Evvela şundan başlayalım ki; Libya’nın iç dengelerindeki ağırlığın mutabakat hükümetine dönmesi, meselenin esasını oluşturmakta.
Fransa, Rusya, Mısır gibi Hafter’den yana ağırlık koyan aktörlerin “cephe değişmesi” kolay olmasa da, Türkiye “ağırlığın merkezini değiştirmiş” durumda.
Göle taş atarsın, o taşın etkisi ile suyun dalga dalga etrafa çember oluşturmasını düşünün. Türkiye’nin hem askeri, hem eğit donat danışmanlık dalında, hem de insani yardım bakış açısı ile olaya talip olması, Akdeniz’i farklı boyuta taşıdı. Anlamını da, siyasi ağırlığını da.
Rusya’nın bu durumu hazmetmesi kolay olmasa da, konunun varacağı noktayı öngörebilecek kadar meseleye hakim olmaları, yeni aktör bulma çabasından daha ziyade “Türkiye ile ortak hareket planına yanaşacakları” azar azar görünmeye başladı.
BAE’nin “İsrail masası” rolünde gösterdiği boyun ölçüsü de giderek azalacak cinsten! Çünkü İsrail her ne kadar Filistin konusunda Türkiye ile karşı karşıya gelse de, nihayetinde Akdeniz’de çaresiz el sıkışma zorunluluğu hissetmesine, uzak mesafe yok gibi!
Yunanistan Dışişleri Bakanı geri adım atarak “Türkiye ile anlaşmaya hazırız” demesinin arkasını iyi okumamız lazım.
Tek başına “Yunanistan” diye bakmadığımız açıktır. Tam da bu rüzgar eşliğinde Türkiye’nin hakkı ve hukuku olan Ayasofya’yı camii olarak yeniden değerlendirmeye almasını da, hesaplı siyasi aklın ürünü olarak görmemizde yarar vardır.

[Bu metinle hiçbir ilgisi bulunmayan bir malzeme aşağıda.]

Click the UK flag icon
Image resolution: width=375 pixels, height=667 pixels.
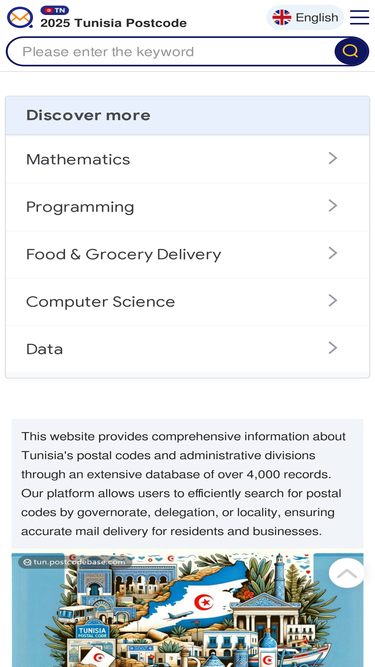[281, 17]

Türkiye’nin ve esasen de Başkan Erdoğan’ın siyaset yapma kabiliyetine uzun zamandan beri dikkat edenler farketmiştir ki, ilmi siyaset yolunu derinden benimsediği için satranç hamlelerini siyaset kurgusuna yansıtmaktadır.
Ve Akdeniz – Libya hattındaki uygun zemine “Ayasofya Camiinin ibadete açılması” fikrinin oturtulması rastgele hamle değildir. Bu da siyasi irade ve güç talep eder. Türkiye’nin geldiği noktanın bir nevi bize “görsel yansımasına şahitlik etmekteyiz” dersem yanılmayız.
Ama diğer kanattan da Akdeniz’deki sondaj gemilerinin faaliyeti meselesi var.
Libya hattına hakim olabilmek, petrol fiyatlarını etkilemekten tutun, alternatif kaynağı oluşturmaya kadar ekonomik olarak da faydalı raya oturduğumuzun farkındayız değil mi?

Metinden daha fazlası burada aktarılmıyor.